It is possible to model the optimist profile with the Maximax decision rule ( when the
payoffs are positive – flow rewards, such as profits or revenue. When payoffs are given as
negative – flow rewards, such as costs, the optimist decision rule is Minimum. Note that
negative – flow rewards are expressed with positive numbers.)
Maximax decision rule is followed:
1. For each action alternative (matrix row) determine the maximum payoff possible.
2. From these maxima, select the maximum payoff. The action leading to this payoff is the
chosen decision.
Maximax criterion:
Refer from the table we observe that maximum payoff for each are 8000, 5000, and 5000
respectively. Maximum among these is 8000 corresponding to company A. Therefore, this
strategy chooses company A.
Wald’s Maximin Criterion
32
The decision – theoretic view of statistics advanced by Wald had an obvious interpretation
in terms of decision – making under complete ignorance, in which the maximin strategy was
shown to be a best response against natures’ minimax strategy. Wald’s criterion is
extremely conservative even in a context of complete ignorance, through ultra –
conservatism may sometimes make good sense (Wen and Iwamura, 2008). The Maximin
criterion is a pessimistic approach. It suggests that the decision maker examines only the
minimum payoffs of alternatives and chooses the alternative whose outcome is the least
bad. This criterion appeals to the cautious decision maker who seeks ensurance that in the
event of an unfavourable outcome, there is at least a known minimum payoff. This
approach may be justified because the minimum payoffs may have higher probability of
occurrence or the lowest payoff may lead to an extremely unfavourable outcome.

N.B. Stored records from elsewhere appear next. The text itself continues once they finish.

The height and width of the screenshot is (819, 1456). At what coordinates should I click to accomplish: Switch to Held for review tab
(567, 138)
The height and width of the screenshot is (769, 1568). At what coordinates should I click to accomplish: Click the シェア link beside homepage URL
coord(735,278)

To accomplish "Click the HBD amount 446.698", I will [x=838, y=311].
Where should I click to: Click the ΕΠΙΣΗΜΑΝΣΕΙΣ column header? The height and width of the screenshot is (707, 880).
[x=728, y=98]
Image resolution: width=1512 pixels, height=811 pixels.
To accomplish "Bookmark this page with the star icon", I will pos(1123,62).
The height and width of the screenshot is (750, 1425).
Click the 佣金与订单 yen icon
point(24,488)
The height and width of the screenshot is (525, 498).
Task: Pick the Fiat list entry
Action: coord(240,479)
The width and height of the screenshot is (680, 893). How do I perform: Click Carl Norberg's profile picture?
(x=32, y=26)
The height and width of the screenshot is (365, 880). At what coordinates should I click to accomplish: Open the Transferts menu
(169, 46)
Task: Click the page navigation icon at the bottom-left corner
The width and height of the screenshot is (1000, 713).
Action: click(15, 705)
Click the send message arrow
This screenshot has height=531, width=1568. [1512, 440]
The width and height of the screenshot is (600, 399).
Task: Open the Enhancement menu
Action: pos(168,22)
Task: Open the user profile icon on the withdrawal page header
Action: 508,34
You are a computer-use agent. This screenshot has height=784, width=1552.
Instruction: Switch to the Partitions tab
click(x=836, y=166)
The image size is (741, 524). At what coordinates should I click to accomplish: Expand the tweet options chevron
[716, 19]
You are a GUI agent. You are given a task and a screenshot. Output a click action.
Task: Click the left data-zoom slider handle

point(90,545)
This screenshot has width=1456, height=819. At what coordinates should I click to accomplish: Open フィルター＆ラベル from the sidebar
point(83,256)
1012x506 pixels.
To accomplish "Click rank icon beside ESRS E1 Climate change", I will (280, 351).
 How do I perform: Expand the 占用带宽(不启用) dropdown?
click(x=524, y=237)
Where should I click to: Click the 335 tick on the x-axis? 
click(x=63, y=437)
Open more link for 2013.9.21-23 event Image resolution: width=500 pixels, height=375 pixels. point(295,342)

From the above example that have been used we can say that Maximin criterion selects
company C.
Savage’s Minimax Regret
33
The Savage Minimax Regret criterion examines the regret, opportunity cost or loss resulting
when a particular situation occurs and the payoff of the selected alternative is smaller than
the payoff that could have been attained with that particular situation. The regret
corresponding to a particular payoff Xij is defined as Rij = Xj(max) – Xij where Xj(max) is the
maximum payoff attainable under the situation Sj. This definition of regret allows the
decision maker to transform the payoff matrix into a regret matrix. The minimax criterion
suggests that the decision maker looks at the maximum regret of each strategy and selects
the one with the smallest value. This approach appeals to cautious decision makers who
want to ensure that the selected alternative does well when compared to other alternatives
regardless of the situation arising. It is particularly attractive to a decision maker who knows
that several competitors face identical or similar circumstances and who is aware that the
decision maker’s performance will be evaluated in relation to the competitors. This criterion
is applied to the same decision situation and transforms the payoff matrix into a regret
matrix.
The Minimax Regret criterion focuses on avoiding the worst possible consequences that
could result when making a decision. Although regret is an emotional state (a psychological
sense of loss) which, being subjective, can be problematic to assess accurately, the
assumption is made that the regret is quantifiable in direct (linear) relation to the rewards
Rij expressed in the payoff matrix. This means that an actual loss of, say, a euro (an
accounting loss) will be valued exactly the same as a failure to take advantage of the
opportunity to gain an additional euro (an opportunity loss, which is disregarded in financial
accounting). In other words, the Minimax regret criterion views actual losses and missed
opportunities as equally comparable.
Laplace’s criterion
34
The Laplace’s insufficient reason criterion postulates that if no information is available
about the probabilities of the various outcomes, it is reasonable to assume that they are
likely equally. Therefore, if there are n outcomes, the probability of each is 1/n. This
approach also suggests that the decision maker calculate the expected payoff for each
alternative and select the alternative with the largest value. The use of expected values
distinguishes this approach from the criteria using only extreme payoffs. This characteristic
makes the approach similar to decision making under risk.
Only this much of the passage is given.